EXCERPT
* * * *

The Secretary of State is now paying 12 per cent., but in addition, for the next three months, he will be making backdated payments equivalent to £200 a month, because we changed our pension scheme on 1 April last year and the changes are coming into force in the last three months of this tax year.
Ah, that saves me a letter, and I am very grateful to the hon. Gentleman for that information.
I think that I satisfied the hon. Member for Somerton and Frome (Mr. Heath) on the point about different classes. Although I had not thought about those different classes—class 1 parties, the main ones; class 2, the territorial ones; and class 3, the Liberal Democrats—I am warming to the idea, and if the general view in the House is that I should move a manuscript amendment on that, I would b happy to comply.
Can the Secretary of State tell the House when IPSA will assume responsibilities for running our pension scheme?
That will be done by order.
He has not got a clue.
No, I have got a clue. I have got lots of clues, the first of which is that it will happen during the next Parliament, but I promise the right hon. Member for North-West Hampshire that my right hon. Friend the Minister of State will deal with that when he handles the next set of amendments. [Interruption.] Oh, here is the answer: 2011-12. Even Homer nodded.
The hon. Member for Cities of London and Westminster (Mr. Field) spoke about MPs’ pay and asked why new clause 73 explicitly provides that the first determination would not come into force until 1 April 2012. I want to make it clear that, until then, the decision of the House of July 2008 will apply. There is an automatic regulator of our salaries: the House has said by resolution that any recommendation of the Senior Salaries Review Body will be implemented. An agreement has already been reached for 2010, so the 2011 pay increase will arise from the SSRB and it will come from IPSA thereafter. It is proposed that there will be a first determination, which will be the equivalent of the quinquennial review that the SSRB carries out, for example, in respect of judicial salaries, and the frequency of further determinations will be a matter for IPSA thereafter.

* * * *

MATERIAL
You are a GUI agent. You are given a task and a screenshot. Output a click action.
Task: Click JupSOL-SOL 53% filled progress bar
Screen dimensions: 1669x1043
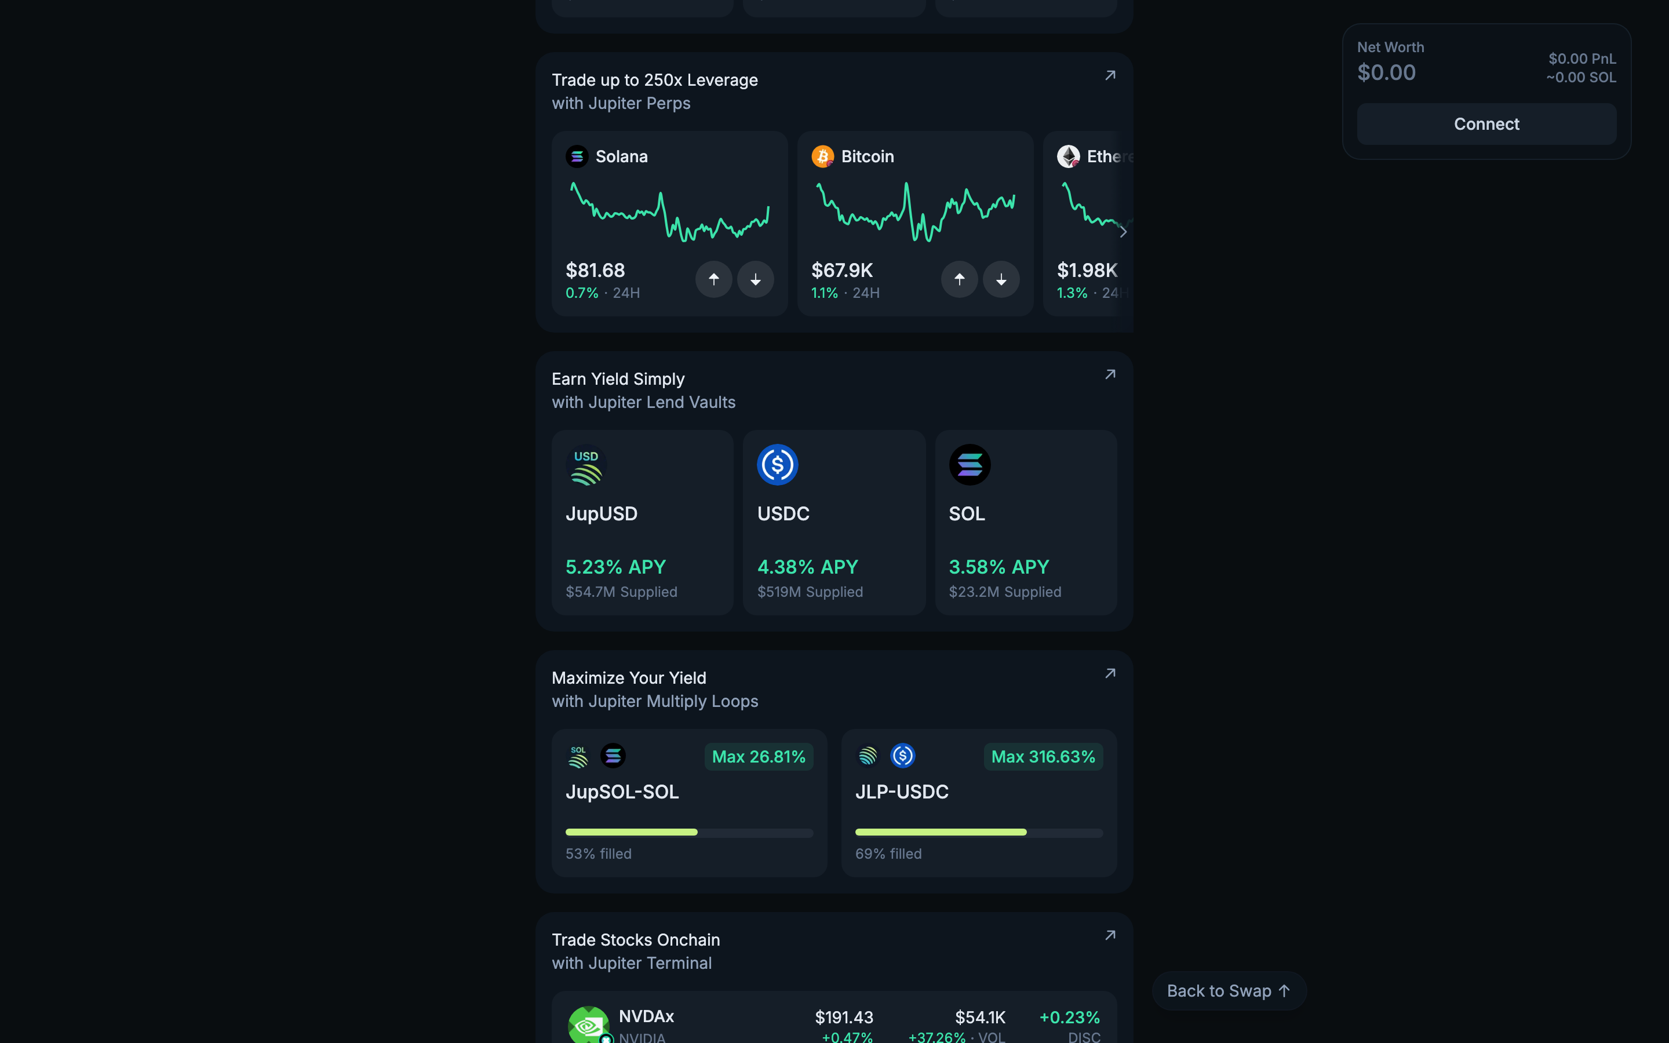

* * * *

WHAT IS ASKED
**1.** Answer from the debate excerpt:
(a) What percentage is the Secretary of State now paying?
(b) In what year will IPSA take on responsibility for running the pension scheme?
(c) On what date does new clause 73 provide that the first determination will come into force?
**2.** From the debate excerpt, pull out the passage starting at "The Secretary of State is" and ending at "this tax year.", word for word.

TASK-BY-TASK ANSWERS
**1.**
(a) 12 per cent.
(b) 2011-12.
(c) 1 April 2012.

**2.**
The Secretary of State is now paying 12 per cent., but in addition, for the next three months, he will be making backdated payments equivalent to £200 a month, because we changed our pension scheme on 1 April last year and the changes are coming into force in the last three months of this tax year.